Surabaya, Gatra.com - Komisi Independen Pengawas Pemilu (KIPP) akan melaporkan Wali Kota Surabaya, Tri Rismaharini, kepada Komisi Aparatur Sipil Negara (ASN) dan Kementerian Dalam Negeri soal dugaan pelanggaran terkait Pilkada Wali Kota Surabaya 2020.
"Aturannya jelas, [ASN] harus punya izin cuti. Berarti memang ada pelanggaran prosedur," kata Ketua KIPP, Novli Bernado, kepada Gatra.com, Sabtu (31/10).
Selain itu, KIPP juga akan mengadukan Badan Pengawas Pemilu (Bawaslu) Surabaya kepada Dewan Kehormatan Penyelenggara Pemilu (DKPP) karena diduga melanggar tata cara dan mekanisme ketika menangani perkara dugaan pelanggaran yang dilakukan Risma.
Novli mengungkapkan, dugaan pelanggaran Risma di Taman Harmoni pada 2 September lalu di saat jam kerja tersebut adalah kegiatan politik yang mempromosikan pasangan calon wali dan wakil wali Kota Surabaya nomor urut 1, Eri Cahyadi dan Armuji. Saat itu, Risma masih menjabat sebagai wali Kota Surabaya.
Hal itu, lanjut Novli, tertulis jelas dalam surat keterangan resmi yang dikeluarkan Pemerintah Provinsi Jawa Timur. Dalam surat keterangan disebutkan pada paragraf terakhir bahwa tanggal 2 September 2020 tidak pernah ada permohonan cuti kampanye kepada Gubernur Jawa Timur.
"Memang Risma saat melakukan tugasnya itu menyalahi aturan. Harusnya tanggal 2 September itu hari kerja aktif. Seharusnya, [Risma] melakukan tugas-tugas pemerintahan dan layanan masyarakat. Tidak lalu kemudian tidak berkegiatan politik," katanya.
Novli menyayangkan kinerja Bawaslu dengan adanya pelanggaran tersebut.

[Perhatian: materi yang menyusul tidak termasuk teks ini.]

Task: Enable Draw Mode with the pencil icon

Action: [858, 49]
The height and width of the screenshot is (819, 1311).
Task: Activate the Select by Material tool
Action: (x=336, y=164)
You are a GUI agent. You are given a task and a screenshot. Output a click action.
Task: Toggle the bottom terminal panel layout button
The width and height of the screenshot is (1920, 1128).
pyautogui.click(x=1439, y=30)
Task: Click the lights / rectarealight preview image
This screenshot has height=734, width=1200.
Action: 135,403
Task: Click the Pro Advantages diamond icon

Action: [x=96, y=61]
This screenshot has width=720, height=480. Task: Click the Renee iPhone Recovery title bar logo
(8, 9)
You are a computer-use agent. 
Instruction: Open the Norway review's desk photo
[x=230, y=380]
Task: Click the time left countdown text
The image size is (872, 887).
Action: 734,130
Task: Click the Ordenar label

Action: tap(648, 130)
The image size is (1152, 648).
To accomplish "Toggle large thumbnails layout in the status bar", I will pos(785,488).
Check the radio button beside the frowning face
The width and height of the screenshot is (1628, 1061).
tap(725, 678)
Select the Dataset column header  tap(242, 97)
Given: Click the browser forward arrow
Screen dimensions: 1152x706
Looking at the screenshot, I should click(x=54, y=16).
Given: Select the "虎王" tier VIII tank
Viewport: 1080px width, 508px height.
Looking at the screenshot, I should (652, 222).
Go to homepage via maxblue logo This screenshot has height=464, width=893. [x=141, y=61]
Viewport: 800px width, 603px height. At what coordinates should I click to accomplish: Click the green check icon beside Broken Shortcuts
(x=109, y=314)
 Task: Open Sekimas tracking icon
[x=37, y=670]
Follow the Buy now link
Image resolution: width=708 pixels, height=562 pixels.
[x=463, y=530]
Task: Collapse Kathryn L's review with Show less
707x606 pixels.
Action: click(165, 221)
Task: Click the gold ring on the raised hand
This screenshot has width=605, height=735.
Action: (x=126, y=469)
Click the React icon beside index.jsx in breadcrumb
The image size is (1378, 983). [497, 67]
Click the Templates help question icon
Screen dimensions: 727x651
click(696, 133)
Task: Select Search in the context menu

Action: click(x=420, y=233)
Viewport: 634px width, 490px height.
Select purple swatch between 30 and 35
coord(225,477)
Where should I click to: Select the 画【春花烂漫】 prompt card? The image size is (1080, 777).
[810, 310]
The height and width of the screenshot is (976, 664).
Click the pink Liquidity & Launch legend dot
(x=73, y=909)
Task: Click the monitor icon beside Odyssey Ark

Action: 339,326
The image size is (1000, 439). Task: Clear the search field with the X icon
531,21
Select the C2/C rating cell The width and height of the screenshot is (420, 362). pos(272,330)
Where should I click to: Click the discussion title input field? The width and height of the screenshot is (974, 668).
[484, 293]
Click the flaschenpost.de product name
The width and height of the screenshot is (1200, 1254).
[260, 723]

Menurutnya, Bawaslu bukan hanya tidak melaksanakan tugasnya, tapi juga ada tendensi keberpihakan.
Ketua Bawaslu Surabaya, Agil Akbar, mengatakan, pihaknya telah menindaklanjuti laporan tersebut bersama Gakkumdu. Hasilnya, Risma tidak memenuhi unsur-unsur pelanggaran pidana terkait kegiatan politiknya dengan Eri dan Armuji dua bulan lalu.
Hal-hal yang menjadi pertimbangan, antara lain bahwa saat itu Eri dan Armuji baru menerima rekomendasi dari PDI Perjuangan. Komisi Pemilihan Umum (KPU) sebagai penyelenggara belum menetapkan keduanya sebagai calon.
"Waktu tanggal 2 September itu [Eri dan Armuji] belum ditetapkan sebagai calon. Dan yang permohonan itu, adalah cuti saat kampanye. Jadi sebelum ada laporan dari masyarakat, kami sebenarnya sudah mempelajari kasus di Taman Harmoni itu," ujarnya.
Agil menjelaskan, ASN termasuk Risma yang terbukti melakukan kampanye politik tanpa pengajuan cuti, sanksinya berupa pidana. Diatur dalam Pasal 71 Undang-Undang (UU) Pemilihan Kepala Daerah Nomor 6 Tahun 2020.
Ia menegaskan, aturan tersebut jelas mengatur pelanggaran kegiatan politik yang secara spesifik adalah masa kampanye pasangan kandidat Pilwali. Selain tidak memenuhi unsur-unsur, Agil juga menyebut bahwa laporan terkait pelanggaran di Taman Harmoni sebenarnya sudah kadaluarsa.
"Masyarakat juga melaporkan melampaui batas waktu. Laporan itu [harusnya dilaporan] tujuh hari sejak diketahui. Nah, kasusnya [Taman Harmoni] barusan dilaporkan kemarin, tapi kejadiannya sudah bulan lalu," katanya.